Home » a-fact on ArchDaily. Two Projects, Two Scales of Inquiry
19 December 2025
In 2025, ArchDaily referenced two projects by a-fact architecture factory, situating them within broader discussions on how architecture can respond to contemporary urban and environmental challenges at different scales.
The first project appears in ArchDaily’s curated selection “From Bologna to Mexico City: 8 Unbuilt Masterplans Reimagining Communities Through Regeneration and Design.” – Within this framework, the Bertalia–Lazzaretto Eco-District in Bologna is presented as part of an international reflection on regenerative masterplanning. The project addresses housing demand and collective living through a spatial system that prioritises shared spaces, adaptability and environmental integration, reinterpreting the existing urban fabric rather than expanding it. Here, architecture operates as a tool for social and ecological balance, redefining the relationship between density, public space and everyday life.
The second feature focuses on the Museum and Cultural Park in Podgorica, – following the project’s selection as the winning proposal in an international competition. Set along the Morača River, the project explores the role of cultural architecture as a mediator between landscape and city. Museums, public spaces and green infrastructure are conceived as a continuous system, dissolving traditional boundaries between built form and nature and reconnecting the riverfront to the urban fabric. At this scale, architecture becomes an instrument for territorial continuity and civic engagement.
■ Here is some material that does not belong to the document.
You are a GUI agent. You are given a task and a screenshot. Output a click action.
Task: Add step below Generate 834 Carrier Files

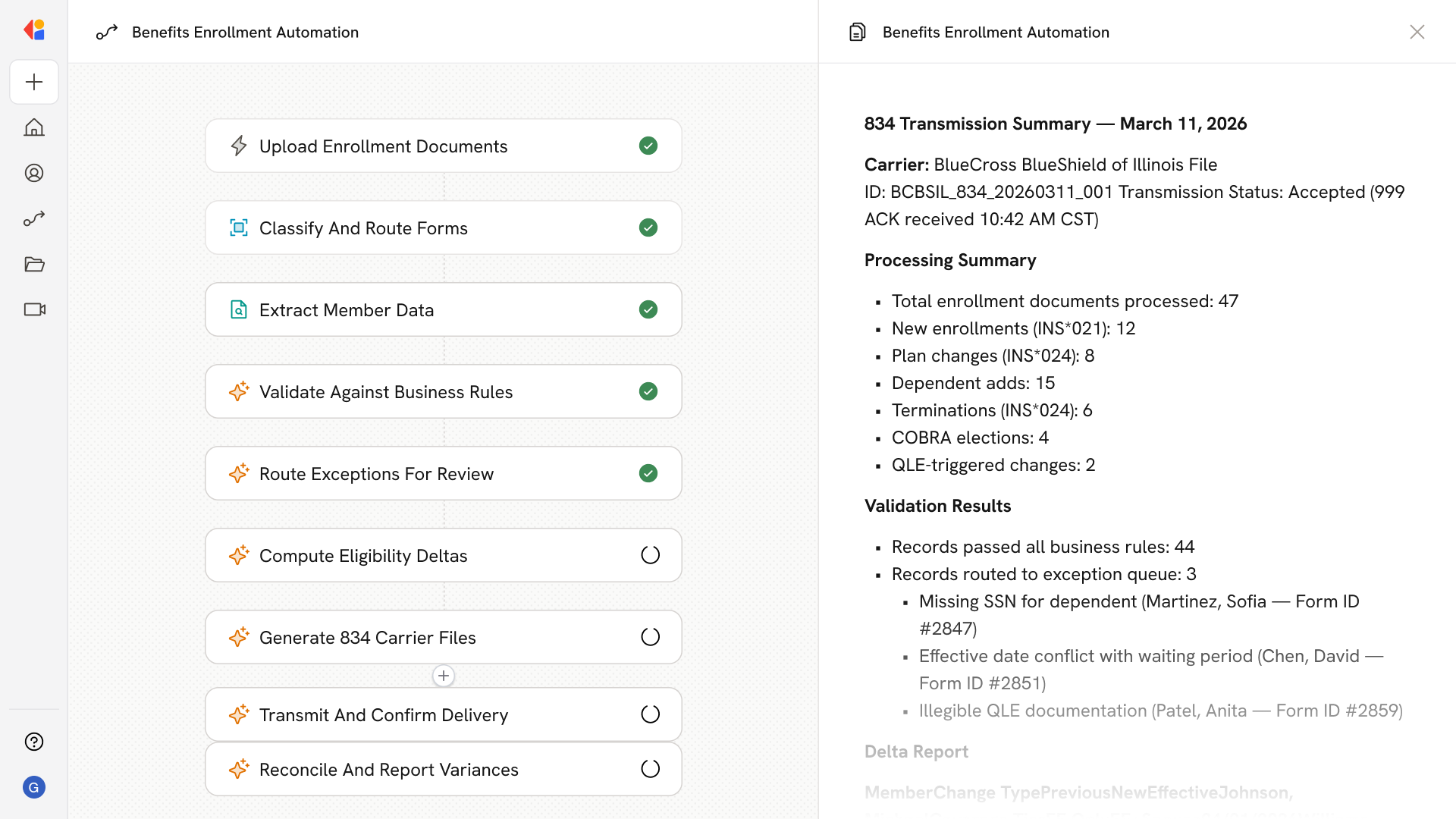tap(444, 676)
Read together, the two projects outline a coherent line of inquiry across different spatial dimensions. From urban regeneration to landscape-driven cultural infrastructure, both proposals investigate how architecture can embed environmental strategies, public space and long-term adaptability into the structure of the city. Their inclusion in ArchDaily’s editorial context highlights an approach that uses design as a means to interpret place, scale and collective needs, rather than as an autonomous formal exercise.